Task prompt: Copy word for word everything from the start of the rows down to the line containing "2023 (152, 307)", with that line included.

Collected data:

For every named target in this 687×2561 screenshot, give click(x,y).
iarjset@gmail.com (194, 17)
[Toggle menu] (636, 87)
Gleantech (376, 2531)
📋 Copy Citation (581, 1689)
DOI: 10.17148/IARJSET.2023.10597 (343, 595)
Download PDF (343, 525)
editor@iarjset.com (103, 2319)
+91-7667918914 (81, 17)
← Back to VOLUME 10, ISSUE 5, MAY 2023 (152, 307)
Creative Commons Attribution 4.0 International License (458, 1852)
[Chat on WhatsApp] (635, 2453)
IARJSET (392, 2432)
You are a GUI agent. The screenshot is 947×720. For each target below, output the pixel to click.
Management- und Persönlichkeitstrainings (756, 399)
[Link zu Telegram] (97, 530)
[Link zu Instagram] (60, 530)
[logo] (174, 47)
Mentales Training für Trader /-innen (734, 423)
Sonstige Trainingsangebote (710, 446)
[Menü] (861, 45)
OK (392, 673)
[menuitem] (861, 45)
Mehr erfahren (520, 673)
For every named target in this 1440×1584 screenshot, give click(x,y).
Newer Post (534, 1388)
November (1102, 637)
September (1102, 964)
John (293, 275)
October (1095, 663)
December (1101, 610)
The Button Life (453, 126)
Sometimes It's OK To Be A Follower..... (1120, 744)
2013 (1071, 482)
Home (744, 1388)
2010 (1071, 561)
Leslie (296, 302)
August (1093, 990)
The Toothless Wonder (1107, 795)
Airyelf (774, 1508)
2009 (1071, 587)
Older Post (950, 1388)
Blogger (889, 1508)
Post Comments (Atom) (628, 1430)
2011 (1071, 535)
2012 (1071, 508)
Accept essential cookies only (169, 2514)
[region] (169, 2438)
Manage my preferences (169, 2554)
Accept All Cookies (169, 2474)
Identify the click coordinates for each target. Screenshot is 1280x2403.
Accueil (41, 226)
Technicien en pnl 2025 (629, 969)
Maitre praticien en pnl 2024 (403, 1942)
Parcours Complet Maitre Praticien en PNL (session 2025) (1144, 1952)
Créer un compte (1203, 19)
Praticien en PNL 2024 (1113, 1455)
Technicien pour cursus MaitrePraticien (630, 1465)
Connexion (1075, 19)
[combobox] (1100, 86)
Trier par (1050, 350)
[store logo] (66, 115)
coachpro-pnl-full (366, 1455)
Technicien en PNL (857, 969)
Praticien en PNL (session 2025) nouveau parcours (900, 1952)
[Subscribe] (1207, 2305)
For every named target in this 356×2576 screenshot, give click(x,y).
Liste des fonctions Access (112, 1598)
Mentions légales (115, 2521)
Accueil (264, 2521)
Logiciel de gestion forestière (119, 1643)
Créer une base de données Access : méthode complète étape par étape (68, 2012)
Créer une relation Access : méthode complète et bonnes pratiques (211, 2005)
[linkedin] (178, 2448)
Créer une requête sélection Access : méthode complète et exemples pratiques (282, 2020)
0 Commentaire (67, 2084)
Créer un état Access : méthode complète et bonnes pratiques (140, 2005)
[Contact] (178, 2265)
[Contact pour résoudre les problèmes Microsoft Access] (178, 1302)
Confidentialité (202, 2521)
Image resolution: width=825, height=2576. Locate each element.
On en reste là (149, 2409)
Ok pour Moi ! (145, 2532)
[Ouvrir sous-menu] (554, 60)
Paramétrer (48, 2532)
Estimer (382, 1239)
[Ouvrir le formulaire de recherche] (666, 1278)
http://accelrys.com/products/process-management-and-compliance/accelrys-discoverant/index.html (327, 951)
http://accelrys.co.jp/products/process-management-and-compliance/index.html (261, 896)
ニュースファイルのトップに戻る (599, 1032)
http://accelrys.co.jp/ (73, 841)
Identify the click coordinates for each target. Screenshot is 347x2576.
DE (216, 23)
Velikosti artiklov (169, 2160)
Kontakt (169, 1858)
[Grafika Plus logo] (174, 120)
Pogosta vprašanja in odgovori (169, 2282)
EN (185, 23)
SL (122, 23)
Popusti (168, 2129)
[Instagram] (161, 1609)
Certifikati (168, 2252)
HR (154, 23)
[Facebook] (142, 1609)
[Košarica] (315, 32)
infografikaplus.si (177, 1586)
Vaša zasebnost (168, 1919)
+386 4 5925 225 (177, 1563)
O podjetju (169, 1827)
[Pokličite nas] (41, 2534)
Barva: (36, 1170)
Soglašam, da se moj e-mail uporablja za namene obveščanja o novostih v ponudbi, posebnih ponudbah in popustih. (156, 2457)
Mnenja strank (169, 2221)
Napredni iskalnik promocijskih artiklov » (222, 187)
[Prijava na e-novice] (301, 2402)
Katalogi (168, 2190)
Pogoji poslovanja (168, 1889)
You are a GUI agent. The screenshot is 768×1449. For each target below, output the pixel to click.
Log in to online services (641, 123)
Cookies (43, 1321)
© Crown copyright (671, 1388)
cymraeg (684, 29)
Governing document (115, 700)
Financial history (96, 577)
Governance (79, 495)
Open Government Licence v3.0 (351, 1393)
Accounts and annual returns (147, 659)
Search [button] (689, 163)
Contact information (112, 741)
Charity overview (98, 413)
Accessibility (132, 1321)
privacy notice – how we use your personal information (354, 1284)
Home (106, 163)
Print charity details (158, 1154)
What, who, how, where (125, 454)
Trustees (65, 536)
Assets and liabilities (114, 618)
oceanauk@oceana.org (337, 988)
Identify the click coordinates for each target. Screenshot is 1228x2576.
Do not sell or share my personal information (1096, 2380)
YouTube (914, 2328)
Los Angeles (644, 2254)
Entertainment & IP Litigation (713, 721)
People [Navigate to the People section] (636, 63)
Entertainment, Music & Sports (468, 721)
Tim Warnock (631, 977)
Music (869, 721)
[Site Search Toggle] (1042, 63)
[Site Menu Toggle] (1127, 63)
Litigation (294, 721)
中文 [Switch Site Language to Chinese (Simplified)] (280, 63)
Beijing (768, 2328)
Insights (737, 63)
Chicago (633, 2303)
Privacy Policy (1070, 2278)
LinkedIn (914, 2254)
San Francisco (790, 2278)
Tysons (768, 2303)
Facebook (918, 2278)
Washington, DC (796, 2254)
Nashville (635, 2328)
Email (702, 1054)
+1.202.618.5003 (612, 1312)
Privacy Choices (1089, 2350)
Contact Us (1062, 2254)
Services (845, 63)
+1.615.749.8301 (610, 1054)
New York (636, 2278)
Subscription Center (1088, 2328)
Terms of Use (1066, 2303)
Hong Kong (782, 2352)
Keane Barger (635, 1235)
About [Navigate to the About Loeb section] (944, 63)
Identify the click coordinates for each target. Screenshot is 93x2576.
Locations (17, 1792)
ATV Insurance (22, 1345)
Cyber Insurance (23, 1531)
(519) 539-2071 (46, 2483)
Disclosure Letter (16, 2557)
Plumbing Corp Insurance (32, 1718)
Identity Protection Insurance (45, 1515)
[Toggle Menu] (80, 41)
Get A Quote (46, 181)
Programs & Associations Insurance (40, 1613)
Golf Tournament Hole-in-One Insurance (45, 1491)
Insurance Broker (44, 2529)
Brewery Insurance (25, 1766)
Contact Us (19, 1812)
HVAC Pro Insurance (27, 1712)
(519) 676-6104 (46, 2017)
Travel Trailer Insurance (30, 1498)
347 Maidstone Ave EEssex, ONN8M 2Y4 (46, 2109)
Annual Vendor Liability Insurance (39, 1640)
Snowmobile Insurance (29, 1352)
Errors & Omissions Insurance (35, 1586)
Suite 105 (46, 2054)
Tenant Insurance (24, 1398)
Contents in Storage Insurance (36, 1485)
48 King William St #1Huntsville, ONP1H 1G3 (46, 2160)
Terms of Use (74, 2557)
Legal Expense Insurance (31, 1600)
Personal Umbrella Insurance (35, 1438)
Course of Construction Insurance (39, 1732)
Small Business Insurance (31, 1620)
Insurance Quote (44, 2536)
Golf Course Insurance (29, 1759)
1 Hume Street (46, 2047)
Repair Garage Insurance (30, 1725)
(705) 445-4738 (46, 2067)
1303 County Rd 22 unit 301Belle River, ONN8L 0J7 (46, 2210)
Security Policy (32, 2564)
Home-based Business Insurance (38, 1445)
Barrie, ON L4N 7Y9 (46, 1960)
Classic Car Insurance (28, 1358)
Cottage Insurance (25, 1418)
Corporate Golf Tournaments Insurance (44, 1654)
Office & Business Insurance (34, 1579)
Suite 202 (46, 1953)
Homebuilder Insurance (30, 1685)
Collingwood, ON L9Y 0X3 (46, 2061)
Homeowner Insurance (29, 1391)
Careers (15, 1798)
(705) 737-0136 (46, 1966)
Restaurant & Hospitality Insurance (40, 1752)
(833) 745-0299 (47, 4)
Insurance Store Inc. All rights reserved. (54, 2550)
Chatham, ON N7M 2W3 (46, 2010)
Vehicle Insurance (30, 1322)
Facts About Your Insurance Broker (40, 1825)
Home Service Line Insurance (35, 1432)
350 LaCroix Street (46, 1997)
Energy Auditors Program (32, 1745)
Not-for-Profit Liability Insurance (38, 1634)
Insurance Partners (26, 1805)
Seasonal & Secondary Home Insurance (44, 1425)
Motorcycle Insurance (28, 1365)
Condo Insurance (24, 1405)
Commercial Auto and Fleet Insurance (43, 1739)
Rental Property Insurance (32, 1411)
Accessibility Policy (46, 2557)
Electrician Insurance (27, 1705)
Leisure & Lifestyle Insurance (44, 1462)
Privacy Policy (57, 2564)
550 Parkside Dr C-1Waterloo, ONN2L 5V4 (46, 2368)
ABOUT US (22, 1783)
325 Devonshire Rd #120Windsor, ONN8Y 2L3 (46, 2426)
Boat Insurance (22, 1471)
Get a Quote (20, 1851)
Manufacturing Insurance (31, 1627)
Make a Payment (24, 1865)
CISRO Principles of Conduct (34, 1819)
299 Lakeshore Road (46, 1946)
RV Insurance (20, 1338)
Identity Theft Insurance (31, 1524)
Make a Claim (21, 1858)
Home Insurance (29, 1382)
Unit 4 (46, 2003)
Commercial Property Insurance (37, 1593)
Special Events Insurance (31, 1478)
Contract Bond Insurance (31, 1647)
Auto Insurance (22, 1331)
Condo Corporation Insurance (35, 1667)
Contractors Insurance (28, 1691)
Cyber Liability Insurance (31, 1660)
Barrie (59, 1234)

Answer to this task:
For every named target in this 687×2561 screenshot, give click(x,y).
iarjset@gmail.com (194, 17)
[Toggle menu] (636, 87)
Gleantech (376, 2531)
📋 Copy Citation (581, 1689)
DOI: 10.17148/IARJSET.2023.10597 (343, 595)
Download PDF (343, 525)
editor@iarjset.com (103, 2319)
+91-7667918914 (81, 17)
← Back to VOLUME 10, ISSUE 5, MAY 2023 (152, 307)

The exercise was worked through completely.